A small nonprofit that I am helping gave me a dataset that tracks their donations and I am trying to clean it up for them so we can run analytics. However, the dates for each row (1 row per donation) are entered in a variety of numeric and text formats. Below is a sample of the data I have and how I will need it at the end. I prefer formulas, as I don't know VBA, but am willing to follow VBA instructions if provided. I am using Excel from the Microsoft 365 Pro Plus suite.
Also please note, that I have been discussing this over on the ExcelForum.com with partial success (link below). I will copy over formulas that got partway to the end goal outputs.
How to clean up and format very messy date data (mix of text and date)
Here is a sample of my data, where for our reference the first row are the Excel column letters and first column are the Excel rows.
Column
A) a unique identifier number (not shown in table below) so I can merge my changes back to my master dataset.
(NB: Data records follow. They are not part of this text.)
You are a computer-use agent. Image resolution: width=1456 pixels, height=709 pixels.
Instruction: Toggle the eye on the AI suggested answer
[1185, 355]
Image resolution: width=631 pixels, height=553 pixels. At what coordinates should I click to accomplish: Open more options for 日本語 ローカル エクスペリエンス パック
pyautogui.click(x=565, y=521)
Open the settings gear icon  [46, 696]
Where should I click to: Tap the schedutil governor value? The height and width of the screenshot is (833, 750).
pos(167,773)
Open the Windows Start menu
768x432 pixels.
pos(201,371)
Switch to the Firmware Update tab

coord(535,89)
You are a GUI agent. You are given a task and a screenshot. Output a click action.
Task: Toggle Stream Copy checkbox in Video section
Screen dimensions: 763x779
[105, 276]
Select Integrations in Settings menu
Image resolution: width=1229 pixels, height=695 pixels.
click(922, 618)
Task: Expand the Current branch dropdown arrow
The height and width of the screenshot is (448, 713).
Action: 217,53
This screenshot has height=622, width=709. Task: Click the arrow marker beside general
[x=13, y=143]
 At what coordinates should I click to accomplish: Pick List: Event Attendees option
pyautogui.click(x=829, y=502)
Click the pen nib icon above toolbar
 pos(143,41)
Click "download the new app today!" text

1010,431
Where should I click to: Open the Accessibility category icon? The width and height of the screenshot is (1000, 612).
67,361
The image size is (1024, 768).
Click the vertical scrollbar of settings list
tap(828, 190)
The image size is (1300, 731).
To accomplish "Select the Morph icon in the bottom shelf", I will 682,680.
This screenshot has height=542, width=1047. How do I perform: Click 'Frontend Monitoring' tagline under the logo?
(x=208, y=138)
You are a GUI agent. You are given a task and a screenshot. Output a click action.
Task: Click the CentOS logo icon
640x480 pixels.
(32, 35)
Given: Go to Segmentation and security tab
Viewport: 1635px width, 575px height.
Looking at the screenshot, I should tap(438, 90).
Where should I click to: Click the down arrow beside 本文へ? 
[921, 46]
B) Date: my original date data
C) IsText: If the date is text (true) or numeric (false)
D) ShouldBe: The date in A, as an Excel date formatted here as DD-MM-YY for readability.
E) ShouldBe2: Any non-date text in A is extracted into this column
F) FixDate: Best attempt so far to convert the date, written in unformatted Excel date
G) FixDate2: FixDate reformatted to compare result
H) FixNonDate: Any non-date extraction attempts thus far into a new column.
I) Comments
For dates that are not complete (e.g. missing MM or DD), I don't mind replacing the missing values with 01.
Some of the original dates have date and non-date information. I need these in extracted into separate columns, as shows below. In a few cases, the solution formulas so far extract only part of the non-date text. If we cannot fully fix that formula, that is ok; I can manually find and fix these few instances.
B | C | D | E | F | G | H | I | |
1 | Date | IsText | ShouldBe | NonDate | FixDate | FixDate2 | FixNonDate | Comments |
2 | 04-10-16 | False | 10-Apr-16 | 38994 | 4-Oct-16 | FixDate2 MM & DD flipped. | ||
3 | 09-16-2004 | True | 16-Sep-04 | 42614 | 1-Sep-16 | FixDate2 DD as year, YY dropped, and 1 as new DD. | ||
4 | Nov. ‘02 | True | 01-Nov-02 | 37561 | 1-Nov-02 | This works. | ||
5 | Jan/Feb 2011 | True | 01-Feb-11 | 40575 | 1-Feb-11 | This works. | ||
6 | 8/12/04 (scholarship) | True | 12-Aug-04 | (scholarship) | 38329 | 8-Dec-04 | (scholarship) | FixDate2 MM & DD flipped. FixNonDate column ok. |
7 | Paid | True | Paid | Col E to G are empty (""). Previous solutions had these as #N/A Paid should appear in FixNonDate with FixDate empty (""). | ||||
8 | 03/27/06 | False | 27-Mar-06 | 46447 | 1-Mar-27 | FixDate2 DD as year, YY dropped, and 1 as new DD. | ||
9 | 02/22/04 | True | 22-Feb-04 | 44593 | 1-Feb-22 | FixDate2 DD as year, YY dropped, and 1 as new DD | ||
10 | 2005 | False | 01-Jan-05 | 38353 | 1-Jan-05 | This works. | ||
11 | Deposited in Bratislava in 2001 | True | 01-Jan-01 | 2001 | 23-Jun-05 | in Bratislava in 2001 | Found YY in Date, but entered it as the unformatted Excel date. Partial extraction of non-date text into FixNonDate. |
<tbody>
</tbody>
Thanks to AlKey and FlameRetired over on the ExcelForum.com thread. FlameRetired's formulas got me the closest to what I need:
Formula to extract and fix the date
Code:
=IFERROR(IF(ISNUMBER(B2)*(LEN(B2)=4),DATE(B2,1,1),IF(LEN(B2)>1,IFERROR(LOOKUP(1E+306,--LEFT(SUBSTITUTE(SUBSTITUTE(SUBSTITUTE(SUBSTITUTE(SUBSTITUTE(SUBSTITUTE(SUBSTITUTE(B2,".",""),CHAR(145),""),"//","/"),"?",""),"(",""),")",""),"$",""),ROW($1:$30))),LOOKUP(1E+306,--RIGHT(B2,ROW($1:$30)))),"")),"")
Formula to extract the non-date text
Code:
=IFERROR(IF(LEN(MID(B2,FIND(" ",B2)+1,99))>4,MID(B2,FIND(" ",B2)+1,99),""),"")
Thanks again for the time and consideration!